Um assunto recorrente das discussões de mercado nesses últimos dias tem sido a possibilidade de uma severa desaceleração na economia norte americana, a ponto de provocar uma recessão. Nesta sequência de dois textos, falaremos sobre os aspectos teóricos e práticos de uma recessão e o porquê desta discussão ganhar força recentemente. Este primeiro texto lida diretamente com os aspectos teóricos de uma recessão.
A economia tradicionalmente evolui em ciclos ao longo do tempo. Diversos atores contribuem para que ela se expanda ou contraia. Pelo lado da demanda, temos consumidores que compram bens e serviços, empresas que compram materiais para investimento, alugam espaço e um governo que demanda diversos produtos para poder fazer frente aos projetos que uma determinada sociedade julga relevante.
Já pelo lado da oferta, as famílias disponibilizam mão de obra (com diversos graus de qualificação) e as empresas oferecem seus produtos para compradores. Todos esses fatores em conjunto geram o famoso PIB. Ou, por outra, tudo aquilo que uma economia gera no tempo.

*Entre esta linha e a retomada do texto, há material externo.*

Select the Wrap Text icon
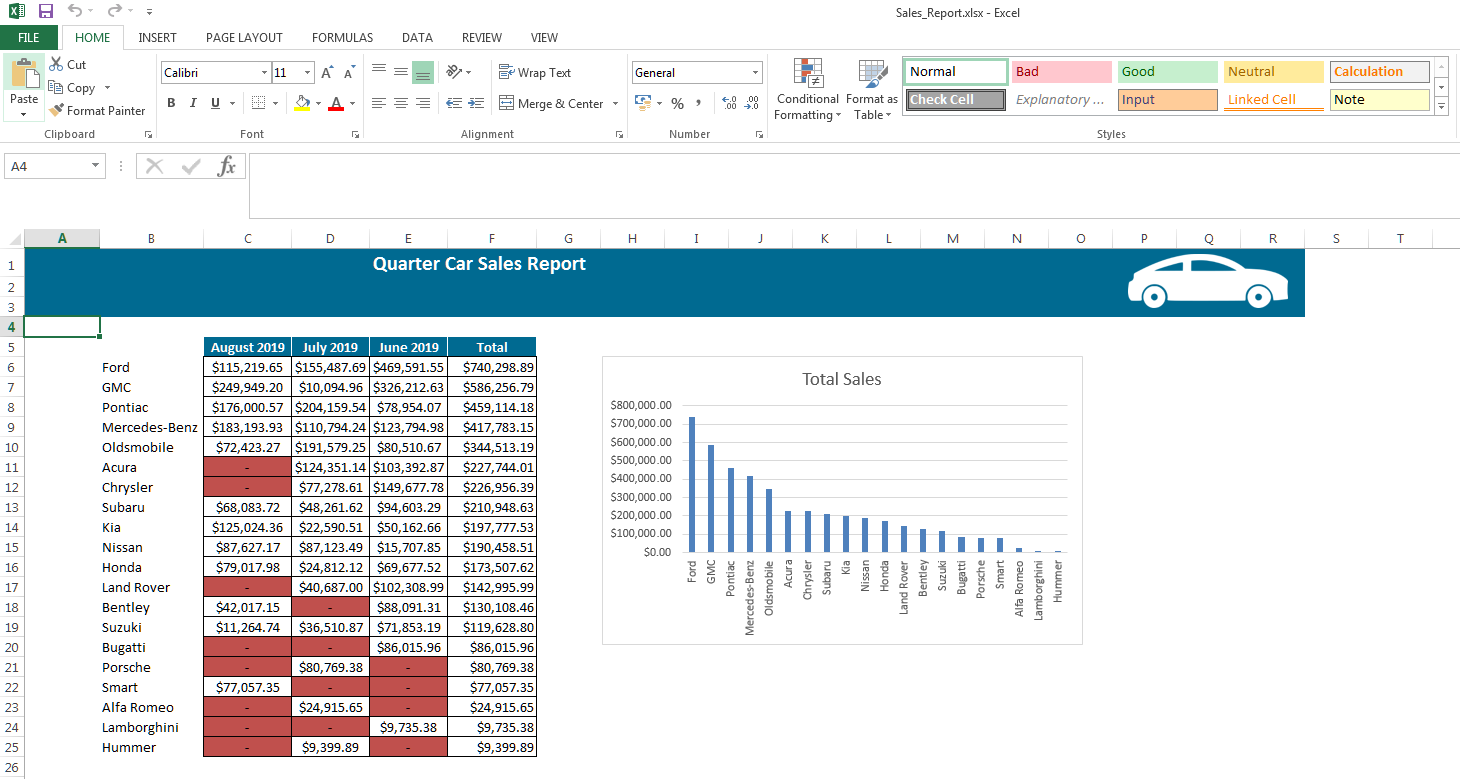The height and width of the screenshot is (779, 1460). pyautogui.click(x=536, y=72)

O PIB pode se expandir ou contrair a diversas taxas. Eventualmente, ele cresce de maneira muito acelerada e, em outros momentos, ele acaba em recessão. De forma geral, os economistas acreditam que exista uma taxa de PIB que é consistente com a meta de inflação do Banco Central e não gera desequilíbrios na economia que justifiquem aperto ou afrouxamento da política monetária. Assim, caso a economia cresça de acordo com esse número de equilíbrio, não haverá riscos de boom econômico ou recessão.
Porém, a economia não é um organismo absolutamente controlável. Fatores exógenos atuam constantemente para tirar o PIB de sua trajetória potencial. Por outra, existem ciclos em torno desse crescimento potencial que podem desestabilizar seriamente a economia dependendo do motivo que o gerou.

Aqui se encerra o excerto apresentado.